In the field of epigenetics, histone acetylation (and deacetylation) have been shown to be important mechanisms in the regulation of gene transcription. Histones, however, are not the only proteins regulated by posttranslational acetylation.

==Nomenclature==

H3K14acindicates acetylation of lysine 14on histone H3 protein subunit:

| Abbr. | Meaning |
| H3 | H3 family of histones |
| K | standard abbreviation for lysine |
| 14 | position of amino acid residue (counting from N-terminus) |
| ac | acetyl group |

==Histone modifications==

The genomic DNA of eukaryotic cells is wrapped around special protein molecules known as histones. The complexes formed by the looping of the DNA are known as chromatin. The basic structural unit of chromatin is the nucleosome: this consists of the core octamer of histones (H2A, H2B, H3 and H4) as well as a linker histone and about 180 base pairs of DNA. These core histones are rich in lysine and arginine residues. The carboxyl (C) terminal end of these histones contribute to histone-histone interactions, as well as histone-DNA interactions. The amino (N) terminal charged tails are the site of the post-translational modifications, such as the one seen in H3K36me3.

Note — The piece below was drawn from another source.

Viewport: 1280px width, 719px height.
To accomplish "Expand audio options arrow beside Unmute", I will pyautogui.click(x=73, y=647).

==Epigenetic implications==

The post-translational modification of histone tails by either histone modifying complexes or chromatin remodelling complexes are interpreted by the cell and lead to complex, combinatorial transcriptional output. It is thought that a Histone code dictates the expression of genes by a complex interaction between the histones in a particular region. The current understanding and interpretation of histones comes from two large scale projects: ENCODE and the Epigenomic roadmap. The purpose of the epigenomic study was to investigate epigenetic changes across the entire genome. This led to chromatin states which define genomic regions by grouping the interactions of different proteins and/or histone modifications together.
Chromatin states were investigated in Drosophila cells by looking at the binding location of proteins in the genome. Use of ChIP-sequencing revealed regions in the genome characterised by different banding. Different developmental stages were profiled in Drosophila as well, an emphasis was placed on histone modification relevance. A look in to the data obtained led to the definition of chromatin states based on histone modifications.

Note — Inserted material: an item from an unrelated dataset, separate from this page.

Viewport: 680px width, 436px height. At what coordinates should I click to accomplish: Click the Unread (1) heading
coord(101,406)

The human genome was annotated with chromatin states. These annotated states can be used as new ways to annotate a genome independently of the underlying genome sequence. This independence from the DNA sequence enforces the epigenetic nature of histone modifications. Chromatin states are also useful in identifying regulatory elements that have no defined sequence, such as enhancers. This additional level of annotation allows for a deeper understanding of cell specific gene regulation.

==H3K14ac==

H3K14ac has not been widely studied partly due to previous lack of commercially available antibody. H3K9ac and H3K14ac have been shown to be part of the active promoter state. They are also present over bivalent promoters and active enhancers. H3K14ac is also enriched over a subset of inactive promoters.

The Triple Tudor domain of the H3K9 methyltransferase SETDB1 binds to methylated H3 with both K14 acetylation and K9 methylation. SETDB1 silences retroviruses and gene regulation.

==Methods==

The histone mark acetylation can be detected in a variety of ways:

1. Chromatin Immunoprecipitation Sequencing (ChIP-sequencing) measures the amount of DNA enrichment once bound to a targeted protein and immunoprecipitated. It results in good optimization and is used in vivo to reveal DNA-protein binding occurring in cells. ChIP-Seq can be used to identify and quantify various DNA fragments for different histone modifications along a genomic region.

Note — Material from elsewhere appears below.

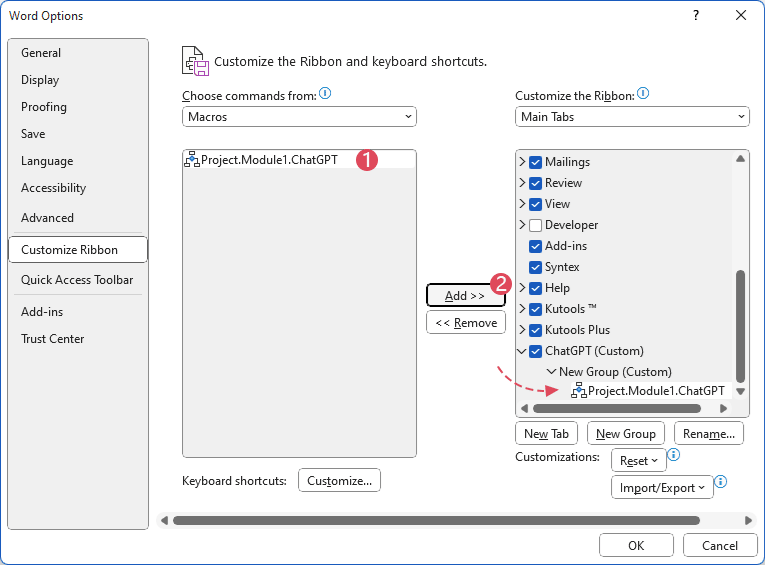The image size is (765, 565).
Task: Click the horizontal scrollbar at dialog bottom
Action: [436, 520]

2. Micrococcal Nuclease sequencing (MNase-seq) is used to investigate regions that are bound by well positioned nucleosomes. Use of the micrococcal nuclease enzyme is employed to identify nucleosome positioning. Well positioned nucleosomes are seen to have enrichment of sequences.

3. Assay for transposase accessible chromatin sequencing (ATAC-seq) is used to look in to regions that are nucleosome free (open chromatin). It uses hyperactive Tn5 transposon to highlight nucleosome localisation.